> [Study material]:
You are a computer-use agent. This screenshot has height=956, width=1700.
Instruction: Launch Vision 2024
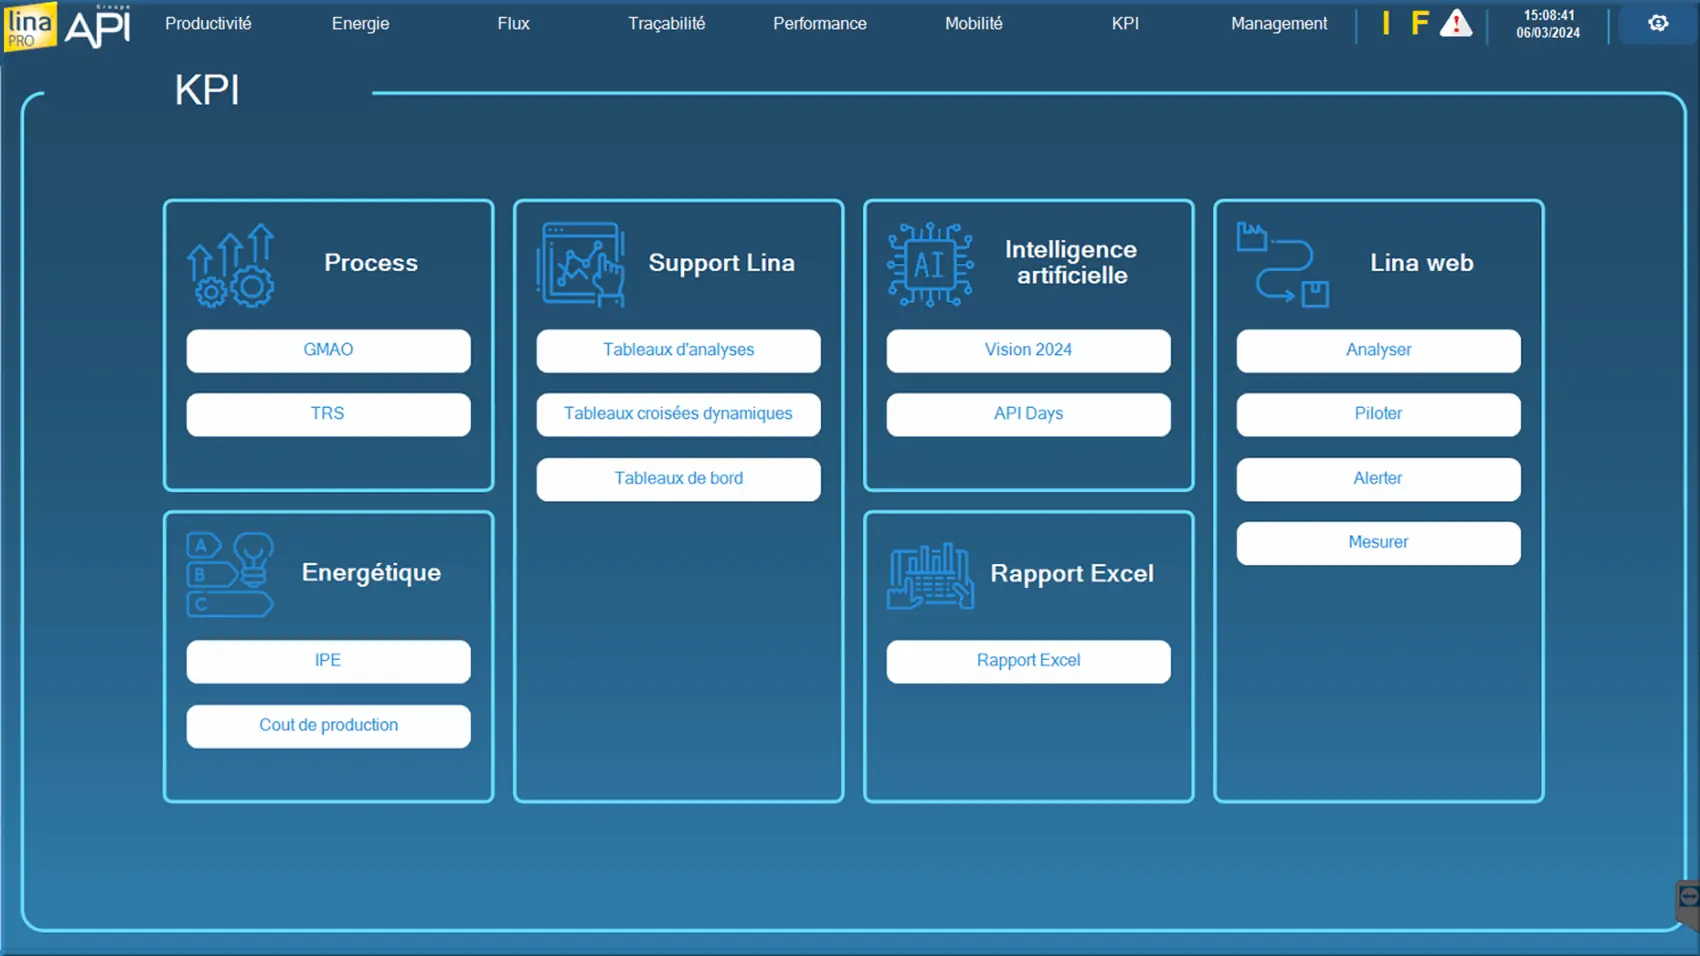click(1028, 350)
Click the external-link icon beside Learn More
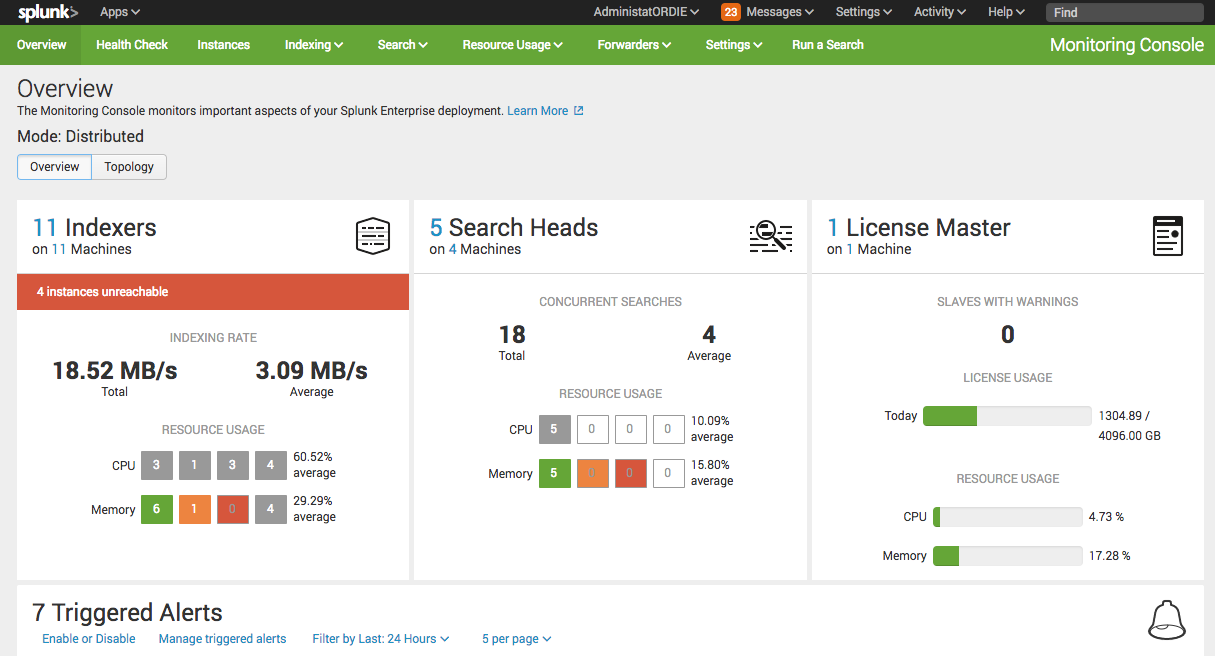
* * *
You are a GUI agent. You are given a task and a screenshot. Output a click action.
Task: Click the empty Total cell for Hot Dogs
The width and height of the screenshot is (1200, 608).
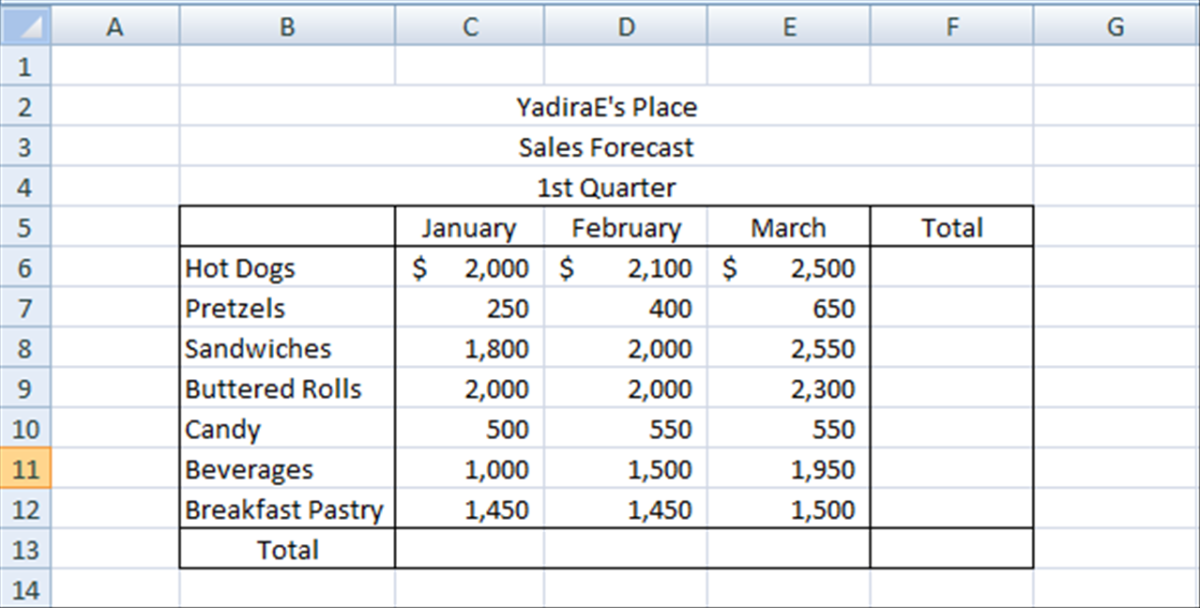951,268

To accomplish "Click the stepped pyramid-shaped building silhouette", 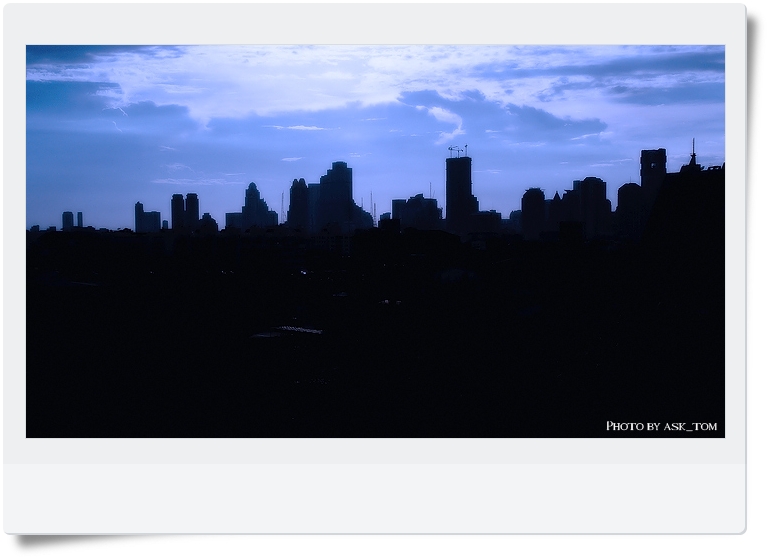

> [Exercise objective]: Scan the entries above for the string "agent" and copy each line that contains it.

> [Response area]:
You are a computer-use agent. This screenshot has height=956, width=1700.
You are a GUI agent. You are given a task and a screenshot. Output a click action.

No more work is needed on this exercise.